### Exercise material

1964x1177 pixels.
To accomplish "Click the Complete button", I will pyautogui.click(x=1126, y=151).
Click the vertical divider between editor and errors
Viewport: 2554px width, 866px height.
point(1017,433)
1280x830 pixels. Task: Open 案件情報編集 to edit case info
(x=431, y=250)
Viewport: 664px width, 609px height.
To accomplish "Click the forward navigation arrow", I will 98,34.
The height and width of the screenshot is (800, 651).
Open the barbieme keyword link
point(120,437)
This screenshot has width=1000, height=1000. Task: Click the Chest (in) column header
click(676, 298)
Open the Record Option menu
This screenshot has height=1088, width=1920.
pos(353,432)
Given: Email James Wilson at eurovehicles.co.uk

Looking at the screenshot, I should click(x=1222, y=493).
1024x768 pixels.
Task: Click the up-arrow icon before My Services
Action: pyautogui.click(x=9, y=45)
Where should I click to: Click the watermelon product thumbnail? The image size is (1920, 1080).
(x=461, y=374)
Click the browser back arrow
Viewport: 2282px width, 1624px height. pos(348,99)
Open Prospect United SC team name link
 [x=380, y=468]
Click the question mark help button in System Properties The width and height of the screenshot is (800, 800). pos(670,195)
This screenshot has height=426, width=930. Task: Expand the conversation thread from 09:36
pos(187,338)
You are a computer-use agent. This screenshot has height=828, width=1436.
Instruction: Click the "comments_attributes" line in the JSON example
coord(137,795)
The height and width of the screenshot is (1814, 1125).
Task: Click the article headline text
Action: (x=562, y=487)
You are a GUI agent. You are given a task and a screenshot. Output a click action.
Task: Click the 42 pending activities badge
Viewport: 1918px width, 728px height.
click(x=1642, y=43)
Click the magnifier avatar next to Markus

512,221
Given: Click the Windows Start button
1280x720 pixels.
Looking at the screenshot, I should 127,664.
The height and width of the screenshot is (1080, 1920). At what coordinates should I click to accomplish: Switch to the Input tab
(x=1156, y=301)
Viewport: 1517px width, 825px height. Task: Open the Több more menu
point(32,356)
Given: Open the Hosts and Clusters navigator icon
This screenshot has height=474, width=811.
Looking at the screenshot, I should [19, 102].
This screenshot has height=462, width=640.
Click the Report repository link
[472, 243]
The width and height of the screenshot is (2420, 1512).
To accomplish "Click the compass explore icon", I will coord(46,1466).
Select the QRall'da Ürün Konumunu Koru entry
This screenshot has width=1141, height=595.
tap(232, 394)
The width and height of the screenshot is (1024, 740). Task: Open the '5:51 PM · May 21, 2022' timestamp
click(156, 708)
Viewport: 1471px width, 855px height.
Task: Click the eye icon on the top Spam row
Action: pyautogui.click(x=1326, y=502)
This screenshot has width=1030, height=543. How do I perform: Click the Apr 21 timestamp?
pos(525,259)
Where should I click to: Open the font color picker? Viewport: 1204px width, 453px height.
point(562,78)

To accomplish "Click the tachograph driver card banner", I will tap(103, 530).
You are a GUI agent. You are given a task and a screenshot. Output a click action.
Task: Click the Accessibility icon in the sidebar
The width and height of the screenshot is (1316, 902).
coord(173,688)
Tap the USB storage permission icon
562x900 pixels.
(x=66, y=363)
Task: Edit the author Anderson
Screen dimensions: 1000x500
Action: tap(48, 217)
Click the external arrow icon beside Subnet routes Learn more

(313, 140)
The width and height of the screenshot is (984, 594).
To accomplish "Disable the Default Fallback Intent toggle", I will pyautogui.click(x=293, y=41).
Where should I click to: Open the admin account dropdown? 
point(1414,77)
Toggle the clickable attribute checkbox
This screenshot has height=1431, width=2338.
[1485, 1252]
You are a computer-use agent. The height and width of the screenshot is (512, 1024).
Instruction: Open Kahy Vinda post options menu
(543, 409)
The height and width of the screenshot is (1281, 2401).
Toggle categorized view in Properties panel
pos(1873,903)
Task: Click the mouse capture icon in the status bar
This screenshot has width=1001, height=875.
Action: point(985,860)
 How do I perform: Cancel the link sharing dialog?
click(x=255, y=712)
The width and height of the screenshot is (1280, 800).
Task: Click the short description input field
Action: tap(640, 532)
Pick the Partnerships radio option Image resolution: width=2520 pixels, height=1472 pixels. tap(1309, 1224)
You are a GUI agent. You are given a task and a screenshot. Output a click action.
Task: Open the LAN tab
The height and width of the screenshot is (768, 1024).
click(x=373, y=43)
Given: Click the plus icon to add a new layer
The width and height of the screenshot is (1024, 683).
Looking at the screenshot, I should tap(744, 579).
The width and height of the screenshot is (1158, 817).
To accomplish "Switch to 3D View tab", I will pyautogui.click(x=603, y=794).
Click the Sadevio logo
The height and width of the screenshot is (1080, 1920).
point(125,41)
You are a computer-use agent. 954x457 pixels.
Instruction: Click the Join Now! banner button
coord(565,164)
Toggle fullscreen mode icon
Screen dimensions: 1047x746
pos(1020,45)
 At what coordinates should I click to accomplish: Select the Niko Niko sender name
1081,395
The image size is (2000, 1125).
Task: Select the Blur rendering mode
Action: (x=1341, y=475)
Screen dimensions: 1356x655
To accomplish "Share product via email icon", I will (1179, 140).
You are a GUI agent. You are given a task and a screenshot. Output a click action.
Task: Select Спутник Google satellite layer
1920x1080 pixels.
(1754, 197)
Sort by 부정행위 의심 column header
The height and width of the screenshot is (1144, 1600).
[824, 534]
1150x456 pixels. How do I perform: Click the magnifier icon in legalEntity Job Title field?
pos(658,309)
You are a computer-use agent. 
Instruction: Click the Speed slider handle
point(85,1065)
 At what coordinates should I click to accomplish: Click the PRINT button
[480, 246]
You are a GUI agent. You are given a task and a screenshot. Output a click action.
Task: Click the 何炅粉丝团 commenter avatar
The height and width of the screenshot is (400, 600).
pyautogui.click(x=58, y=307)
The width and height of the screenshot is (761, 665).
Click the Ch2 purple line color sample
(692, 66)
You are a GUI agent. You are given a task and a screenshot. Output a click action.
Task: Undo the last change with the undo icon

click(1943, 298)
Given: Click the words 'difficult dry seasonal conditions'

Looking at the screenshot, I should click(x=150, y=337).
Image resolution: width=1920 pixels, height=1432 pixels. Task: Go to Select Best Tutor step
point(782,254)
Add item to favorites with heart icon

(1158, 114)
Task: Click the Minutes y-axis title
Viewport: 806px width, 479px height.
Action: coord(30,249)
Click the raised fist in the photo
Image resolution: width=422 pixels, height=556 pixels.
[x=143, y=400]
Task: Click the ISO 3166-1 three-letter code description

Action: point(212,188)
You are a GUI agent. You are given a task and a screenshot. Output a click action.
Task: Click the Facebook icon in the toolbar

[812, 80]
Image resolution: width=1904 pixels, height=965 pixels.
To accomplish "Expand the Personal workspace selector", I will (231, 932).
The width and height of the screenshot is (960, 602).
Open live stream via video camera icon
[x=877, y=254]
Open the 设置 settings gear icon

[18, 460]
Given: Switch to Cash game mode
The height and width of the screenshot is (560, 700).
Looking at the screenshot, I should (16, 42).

######

» **Your instructions**
Copy every entry above word for word, from start to finish.

» **Task output**
1964x1177 pixels.
To accomplish "Click the Complete button", I will pyautogui.click(x=1126, y=151).
Click the vertical divider between editor and errors
Viewport: 2554px width, 866px height.
point(1017,433)
1280x830 pixels. Task: Open 案件情報編集 to edit case info
(x=431, y=250)
Viewport: 664px width, 609px height.
To accomplish "Click the forward navigation arrow", I will 98,34.
The height and width of the screenshot is (800, 651).
Open the barbieme keyword link
point(120,437)
This screenshot has width=1000, height=1000. Task: Click the Chest (in) column header
click(676, 298)
Open the Record Option menu
This screenshot has height=1088, width=1920.
pos(353,432)
Given: Email James Wilson at eurovehicles.co.uk

Looking at the screenshot, I should click(x=1222, y=493).
1024x768 pixels.
Task: Click the up-arrow icon before My Services
Action: pyautogui.click(x=9, y=45)
Where should I click to: Click the watermelon product thumbnail? The image size is (1920, 1080).
(x=461, y=374)
Click the browser back arrow
Viewport: 2282px width, 1624px height. pos(348,99)
Open Prospect United SC team name link
 [x=380, y=468]
Click the question mark help button in System Properties The width and height of the screenshot is (800, 800). pos(670,195)
This screenshot has height=426, width=930. Task: Expand the conversation thread from 09:36
pos(187,338)
You are a computer-use agent. This screenshot has height=828, width=1436.
Instruction: Click the "comments_attributes" line in the JSON example
coord(137,795)
The height and width of the screenshot is (1814, 1125).
Task: Click the article headline text
Action: (x=562, y=487)
You are a GUI agent. You are given a task and a screenshot. Output a click action.
Task: Click the 42 pending activities badge
Viewport: 1918px width, 728px height.
click(x=1642, y=43)
Click the magnifier avatar next to Markus

512,221
Given: Click the Windows Start button
1280x720 pixels.
Looking at the screenshot, I should 127,664.
The height and width of the screenshot is (1080, 1920). At what coordinates should I click to accomplish: Switch to the Input tab
(x=1156, y=301)
Viewport: 1517px width, 825px height. Task: Open the Több more menu
point(32,356)
Given: Open the Hosts and Clusters navigator icon
This screenshot has height=474, width=811.
Looking at the screenshot, I should [19, 102].
This screenshot has height=462, width=640.
Click the Report repository link
[472, 243]
The width and height of the screenshot is (2420, 1512).
To accomplish "Click the compass explore icon", I will coord(46,1466).
Select the QRall'da Ürün Konumunu Koru entry
This screenshot has width=1141, height=595.
tap(232, 394)
The width and height of the screenshot is (1024, 740). Task: Open the '5:51 PM · May 21, 2022' timestamp
click(156, 708)
Viewport: 1471px width, 855px height.
Task: Click the eye icon on the top Spam row
Action: pyautogui.click(x=1326, y=502)
This screenshot has width=1030, height=543. How do I perform: Click the Apr 21 timestamp?
pos(525,259)
Where should I click to: Open the font color picker? Viewport: 1204px width, 453px height.
point(562,78)

To accomplish "Click the tachograph driver card banner", I will tap(103, 530).
You are a GUI agent. You are given a task and a screenshot. Output a click action.
Task: Click the Accessibility icon in the sidebar
The width and height of the screenshot is (1316, 902).
coord(173,688)
Tap the USB storage permission icon
562x900 pixels.
(x=66, y=363)
Task: Edit the author Anderson
Screen dimensions: 1000x500
Action: tap(48, 217)
Click the external arrow icon beside Subnet routes Learn more

(313, 140)
The width and height of the screenshot is (984, 594).
To accomplish "Disable the Default Fallback Intent toggle", I will pyautogui.click(x=293, y=41).
Where should I click to: Open the admin account dropdown? 
point(1414,77)
Toggle the clickable attribute checkbox
This screenshot has height=1431, width=2338.
[1485, 1252]
You are a computer-use agent. The height and width of the screenshot is (512, 1024).
Instruction: Open Kahy Vinda post options menu
(543, 409)
The height and width of the screenshot is (1281, 2401).
Toggle categorized view in Properties panel
pos(1873,903)
Task: Click the mouse capture icon in the status bar
This screenshot has width=1001, height=875.
Action: point(985,860)
 How do I perform: Cancel the link sharing dialog?
click(x=255, y=712)
The width and height of the screenshot is (1280, 800).
Task: Click the short description input field
Action: tap(640, 532)
Pick the Partnerships radio option Image resolution: width=2520 pixels, height=1472 pixels. tap(1309, 1224)
You are a GUI agent. You are given a task and a screenshot. Output a click action.
Task: Open the LAN tab
The height and width of the screenshot is (768, 1024).
click(x=373, y=43)
Given: Click the plus icon to add a new layer
The width and height of the screenshot is (1024, 683).
Looking at the screenshot, I should tap(744, 579).
The width and height of the screenshot is (1158, 817).
To accomplish "Switch to 3D View tab", I will pyautogui.click(x=603, y=794).
Click the Sadevio logo
The height and width of the screenshot is (1080, 1920).
point(125,41)
You are a computer-use agent. 954x457 pixels.
Instruction: Click the Join Now! banner button
coord(565,164)
Toggle fullscreen mode icon
Screen dimensions: 1047x746
pos(1020,45)
 At what coordinates should I click to accomplish: Select the Niko Niko sender name
1081,395
The image size is (2000, 1125).
Task: Select the Blur rendering mode
Action: (x=1341, y=475)
Screen dimensions: 1356x655
To accomplish "Share product via email icon", I will (1179, 140).
You are a GUI agent. You are given a task and a screenshot. Output a click action.
Task: Select Спутник Google satellite layer
1920x1080 pixels.
(1754, 197)
Sort by 부정행위 의심 column header
The height and width of the screenshot is (1144, 1600).
[824, 534]
1150x456 pixels. How do I perform: Click the magnifier icon in legalEntity Job Title field?
pos(658,309)
You are a computer-use agent. 
Instruction: Click the Speed slider handle
point(85,1065)
 At what coordinates should I click to accomplish: Click the PRINT button
[480, 246]
You are a GUI agent. You are given a task and a screenshot. Output a click action.
Task: Click the 何炅粉丝团 commenter avatar
The height and width of the screenshot is (400, 600).
pyautogui.click(x=58, y=307)
The width and height of the screenshot is (761, 665).
Click the Ch2 purple line color sample
(692, 66)
You are a GUI agent. You are given a task and a screenshot. Output a click action.
Task: Undo the last change with the undo icon

click(1943, 298)
Given: Click the words 'difficult dry seasonal conditions'

Looking at the screenshot, I should click(x=150, y=337).
Image resolution: width=1920 pixels, height=1432 pixels. Task: Go to Select Best Tutor step
point(782,254)
Add item to favorites with heart icon

(1158, 114)
Task: Click the Minutes y-axis title
Viewport: 806px width, 479px height.
Action: coord(30,249)
Click the raised fist in the photo
Image resolution: width=422 pixels, height=556 pixels.
[x=143, y=400]
Task: Click the ISO 3166-1 three-letter code description

Action: point(212,188)
You are a GUI agent. You are given a task and a screenshot. Output a click action.
Task: Click the Facebook icon in the toolbar

[812, 80]
Image resolution: width=1904 pixels, height=965 pixels.
To accomplish "Expand the Personal workspace selector", I will (231, 932).
The width and height of the screenshot is (960, 602).
Open live stream via video camera icon
[x=877, y=254]
Open the 设置 settings gear icon

[18, 460]
Given: Switch to Cash game mode
The height and width of the screenshot is (560, 700).
Looking at the screenshot, I should (16, 42).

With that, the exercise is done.